_EXTRACTED ENTRIES:_
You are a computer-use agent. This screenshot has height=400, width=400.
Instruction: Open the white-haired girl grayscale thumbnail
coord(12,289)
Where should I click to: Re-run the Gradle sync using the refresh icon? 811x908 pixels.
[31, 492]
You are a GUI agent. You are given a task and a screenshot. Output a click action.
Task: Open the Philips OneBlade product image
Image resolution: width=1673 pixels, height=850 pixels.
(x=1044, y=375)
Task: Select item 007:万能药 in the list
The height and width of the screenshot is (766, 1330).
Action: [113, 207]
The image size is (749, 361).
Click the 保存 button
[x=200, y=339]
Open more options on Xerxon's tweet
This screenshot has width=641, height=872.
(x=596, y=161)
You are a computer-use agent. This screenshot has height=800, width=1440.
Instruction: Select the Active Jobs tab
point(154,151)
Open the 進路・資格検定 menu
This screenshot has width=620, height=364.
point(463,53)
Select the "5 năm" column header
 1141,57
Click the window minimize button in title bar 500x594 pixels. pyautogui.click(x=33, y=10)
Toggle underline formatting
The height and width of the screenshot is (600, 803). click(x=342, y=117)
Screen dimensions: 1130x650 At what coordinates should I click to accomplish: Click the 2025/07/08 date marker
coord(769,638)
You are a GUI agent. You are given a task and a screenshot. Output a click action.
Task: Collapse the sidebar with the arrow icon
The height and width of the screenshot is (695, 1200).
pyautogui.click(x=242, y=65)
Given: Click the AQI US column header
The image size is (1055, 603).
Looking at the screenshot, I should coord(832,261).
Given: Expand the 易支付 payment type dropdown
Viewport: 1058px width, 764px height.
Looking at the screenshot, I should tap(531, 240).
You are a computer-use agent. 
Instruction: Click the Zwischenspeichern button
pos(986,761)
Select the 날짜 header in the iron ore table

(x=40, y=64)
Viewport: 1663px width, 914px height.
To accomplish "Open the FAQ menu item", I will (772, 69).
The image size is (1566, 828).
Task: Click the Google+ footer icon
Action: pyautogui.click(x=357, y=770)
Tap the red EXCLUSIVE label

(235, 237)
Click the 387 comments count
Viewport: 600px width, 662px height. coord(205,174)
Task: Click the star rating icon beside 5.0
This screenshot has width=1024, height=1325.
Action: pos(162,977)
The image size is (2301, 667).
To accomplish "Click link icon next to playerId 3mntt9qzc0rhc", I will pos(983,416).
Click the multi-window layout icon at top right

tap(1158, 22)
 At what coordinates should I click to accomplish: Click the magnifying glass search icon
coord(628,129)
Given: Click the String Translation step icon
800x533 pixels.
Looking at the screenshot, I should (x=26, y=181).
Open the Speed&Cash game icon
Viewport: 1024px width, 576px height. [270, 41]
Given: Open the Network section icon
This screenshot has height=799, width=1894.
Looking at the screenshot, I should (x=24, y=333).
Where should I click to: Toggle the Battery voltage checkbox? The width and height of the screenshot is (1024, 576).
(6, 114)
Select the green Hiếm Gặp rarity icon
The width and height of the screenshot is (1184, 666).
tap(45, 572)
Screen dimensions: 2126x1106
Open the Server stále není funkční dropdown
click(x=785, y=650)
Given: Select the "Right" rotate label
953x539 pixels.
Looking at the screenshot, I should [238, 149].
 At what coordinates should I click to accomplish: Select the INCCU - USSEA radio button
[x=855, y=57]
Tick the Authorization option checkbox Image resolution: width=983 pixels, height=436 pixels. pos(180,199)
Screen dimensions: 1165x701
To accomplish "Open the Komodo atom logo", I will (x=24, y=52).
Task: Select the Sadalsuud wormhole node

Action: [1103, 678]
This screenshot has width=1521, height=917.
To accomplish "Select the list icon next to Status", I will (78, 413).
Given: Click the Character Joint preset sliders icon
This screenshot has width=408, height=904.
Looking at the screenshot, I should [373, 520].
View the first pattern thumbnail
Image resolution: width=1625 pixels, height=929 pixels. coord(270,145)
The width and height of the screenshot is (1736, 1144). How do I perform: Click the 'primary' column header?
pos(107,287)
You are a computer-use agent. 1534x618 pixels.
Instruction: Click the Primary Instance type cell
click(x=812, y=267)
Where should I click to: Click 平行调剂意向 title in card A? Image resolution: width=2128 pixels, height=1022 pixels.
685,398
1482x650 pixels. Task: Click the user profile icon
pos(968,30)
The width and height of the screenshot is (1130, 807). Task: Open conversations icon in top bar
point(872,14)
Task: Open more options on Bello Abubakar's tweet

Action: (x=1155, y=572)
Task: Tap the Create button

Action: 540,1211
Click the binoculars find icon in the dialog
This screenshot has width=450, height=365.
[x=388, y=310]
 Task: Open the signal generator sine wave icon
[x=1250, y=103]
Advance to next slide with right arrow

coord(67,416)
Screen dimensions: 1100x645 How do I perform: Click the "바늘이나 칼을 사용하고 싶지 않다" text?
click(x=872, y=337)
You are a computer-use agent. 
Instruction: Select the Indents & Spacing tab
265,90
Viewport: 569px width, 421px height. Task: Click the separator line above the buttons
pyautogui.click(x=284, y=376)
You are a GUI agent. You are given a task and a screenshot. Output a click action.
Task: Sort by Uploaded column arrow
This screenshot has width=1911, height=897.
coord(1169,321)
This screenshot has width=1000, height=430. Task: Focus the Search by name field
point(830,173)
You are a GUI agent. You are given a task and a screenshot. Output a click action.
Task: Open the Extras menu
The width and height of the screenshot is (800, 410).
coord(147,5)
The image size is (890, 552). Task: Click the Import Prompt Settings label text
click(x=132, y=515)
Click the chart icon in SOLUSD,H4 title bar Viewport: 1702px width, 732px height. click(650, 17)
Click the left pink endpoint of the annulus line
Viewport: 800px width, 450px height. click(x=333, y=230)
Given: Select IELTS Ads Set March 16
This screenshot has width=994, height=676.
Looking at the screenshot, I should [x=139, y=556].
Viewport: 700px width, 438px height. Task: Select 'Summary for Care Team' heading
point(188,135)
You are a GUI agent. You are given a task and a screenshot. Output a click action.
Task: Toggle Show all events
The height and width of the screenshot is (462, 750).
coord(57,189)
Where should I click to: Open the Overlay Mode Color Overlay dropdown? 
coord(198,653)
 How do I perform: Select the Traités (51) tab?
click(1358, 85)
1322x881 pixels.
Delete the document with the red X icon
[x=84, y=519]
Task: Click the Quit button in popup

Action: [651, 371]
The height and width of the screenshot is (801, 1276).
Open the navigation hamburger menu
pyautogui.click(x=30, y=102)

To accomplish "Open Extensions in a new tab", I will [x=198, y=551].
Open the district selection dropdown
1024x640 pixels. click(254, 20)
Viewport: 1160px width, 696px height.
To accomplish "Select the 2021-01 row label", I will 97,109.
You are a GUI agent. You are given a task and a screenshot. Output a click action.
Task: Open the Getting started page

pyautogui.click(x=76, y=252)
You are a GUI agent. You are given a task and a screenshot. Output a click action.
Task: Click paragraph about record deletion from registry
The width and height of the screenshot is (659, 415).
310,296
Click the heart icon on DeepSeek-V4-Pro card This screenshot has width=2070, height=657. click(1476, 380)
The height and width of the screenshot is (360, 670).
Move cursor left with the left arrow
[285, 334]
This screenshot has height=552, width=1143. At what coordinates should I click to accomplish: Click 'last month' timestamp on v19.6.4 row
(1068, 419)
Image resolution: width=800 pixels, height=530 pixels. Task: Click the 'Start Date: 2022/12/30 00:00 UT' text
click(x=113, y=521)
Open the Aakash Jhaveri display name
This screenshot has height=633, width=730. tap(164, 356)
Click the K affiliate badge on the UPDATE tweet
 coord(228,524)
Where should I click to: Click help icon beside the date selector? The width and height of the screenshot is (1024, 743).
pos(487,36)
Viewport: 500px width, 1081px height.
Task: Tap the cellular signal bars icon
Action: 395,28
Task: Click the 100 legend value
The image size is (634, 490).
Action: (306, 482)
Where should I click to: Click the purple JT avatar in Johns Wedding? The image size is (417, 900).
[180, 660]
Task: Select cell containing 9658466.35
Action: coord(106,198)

_WHAT TO WORK ON:_
If a line above contains the word "computer", list it.

_RESPONSE TO THIS EXERCISE:_
You are a computer-use agent. This screenshot has height=400, width=400.
You are a computer-use agent. This screenshot has height=800, width=1440.
You are a computer-use agent. 
You are a computer-use agent. 1534x618 pixels.
You are a computer-use agent. 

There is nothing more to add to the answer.